Could you copy out the passage on the delayed HPAM hydrogel below, word for word and in full?

───── Given passage ─────

In this study, partially hydrolyzed PAM (HPAM) with a moderate hydrolysis degree of 5% was utilized to form coordination cross-linking with Cr(III) acetate through intermediate complexes46 to prolong gelation, and the resulting system exhibited over 10 days delay, which is beneficial to function in-depth plugging. The viscosity, yield stress, and morphology of the delayed hydrogel were studied to examine the deformation, migration, and extruding behaviors. Suitability and corresponding plugging performance in quartz sand were verified through static gelling and single-sand-pack displacement tests. Furthermore, double-core tests displayed how to increase the sweeping efficiency of the delayed hydrogel and HPAM in heterogeneous layers with low-, medium-, and high-permeability ratios (≥10). The distinctions and advantages of the delayed hydrogel treatment at differential heterogeneity were presented.

───── Supplied entries ─────

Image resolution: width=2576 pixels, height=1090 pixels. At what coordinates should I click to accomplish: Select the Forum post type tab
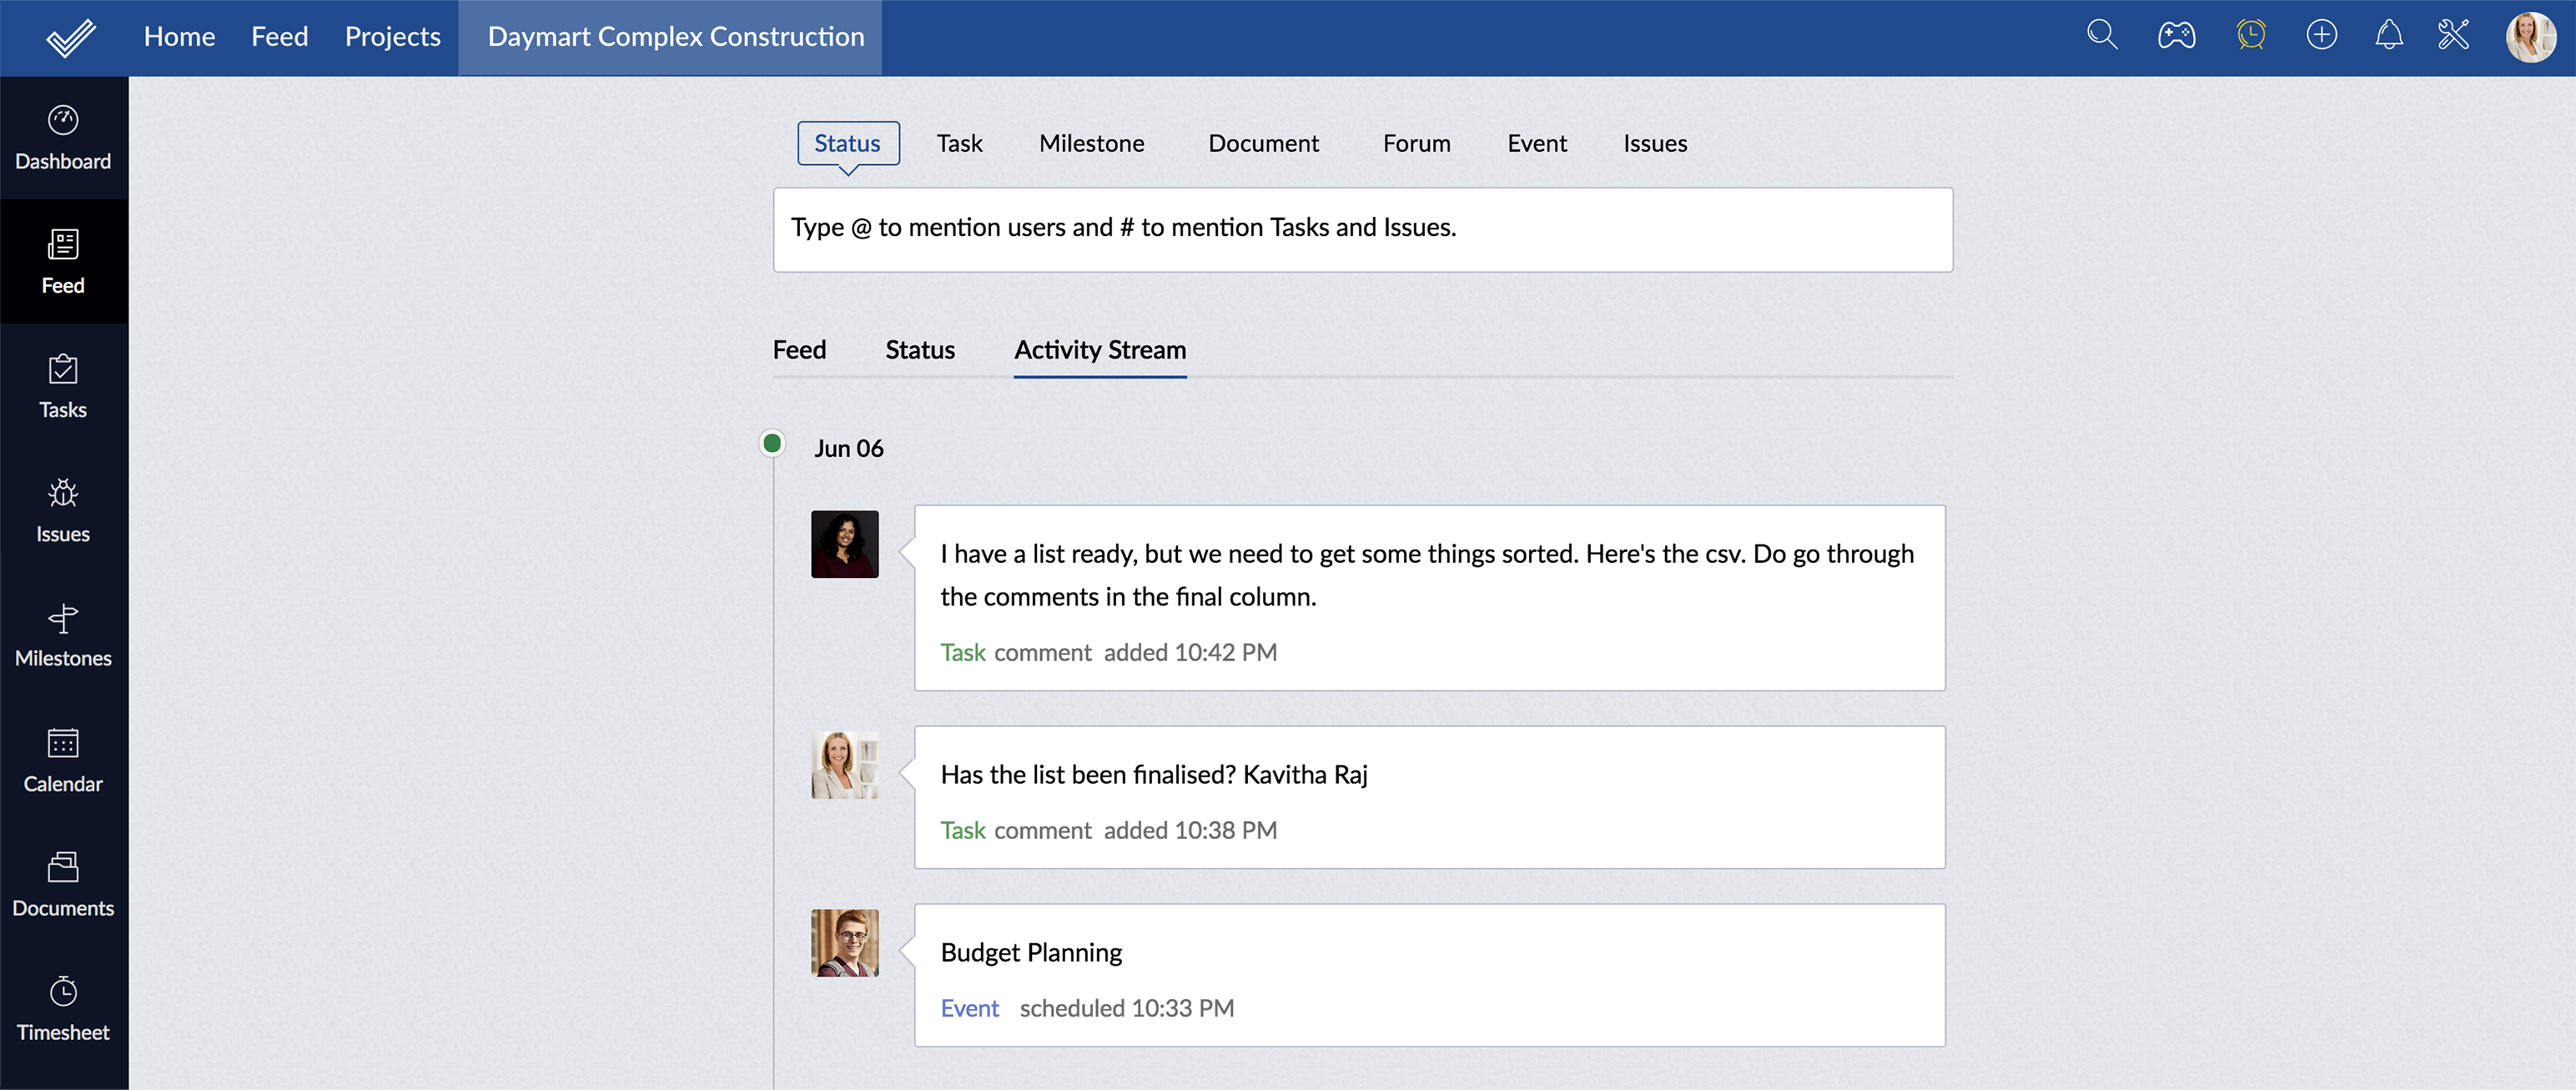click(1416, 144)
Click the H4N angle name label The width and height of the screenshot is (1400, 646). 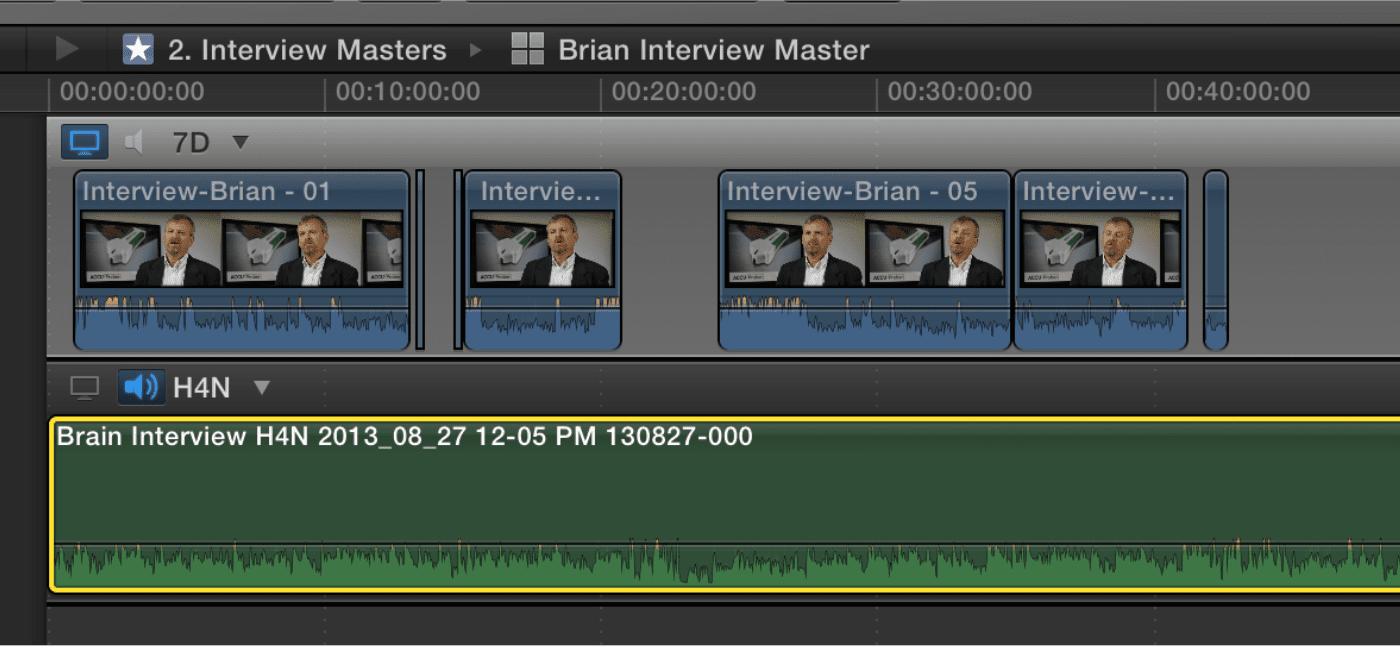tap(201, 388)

─────
───── Supplied entries ─────

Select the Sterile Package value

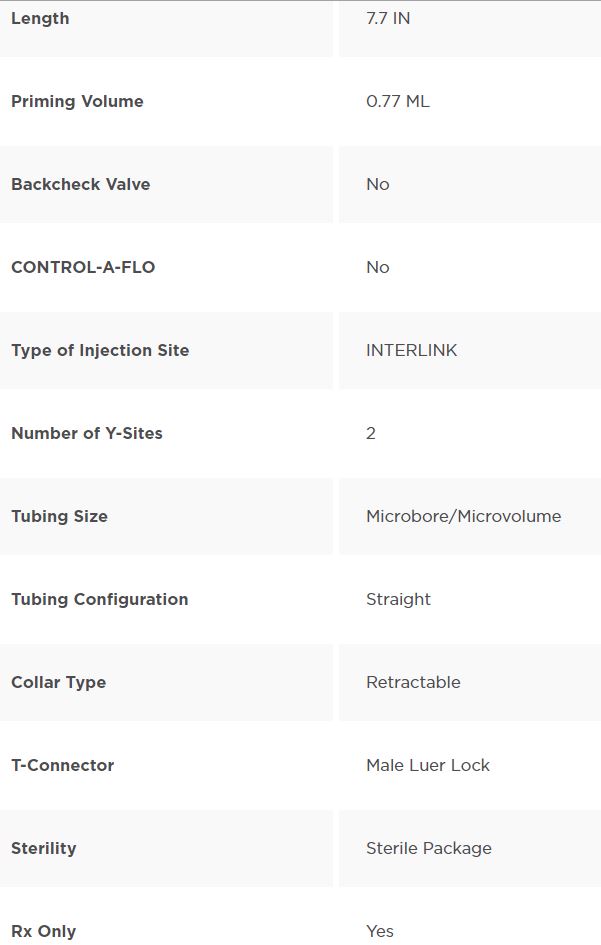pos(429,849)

─────

## Correct answer
In this study, partially hydrolyzed PAM (HPAM) with a moderate hydrolysis degree of 5% was utilized to form coordination cross-linking with Cr(III) acetate through intermediate complexes46 to prolong gelation, and the resulting system exhibited over 10 days delay, which is beneficial to function in-depth plugging. The viscosity, yield stress, and morphology of the delayed hydrogel were studied to examine the deformation, migration, and extruding behaviors. Suitability and corresponding plugging performance in quartz sand were verified through static gelling and single-sand-pack displacement tests. Furthermore, double-core tests displayed how to increase the sweeping efficiency of the delayed hydrogel and HPAM in heterogeneous layers with low-, medium-, and high-permeability ratios (≥10). The distinctions and advantages of the delayed hydrogel treatment at differential heterogeneity were presented.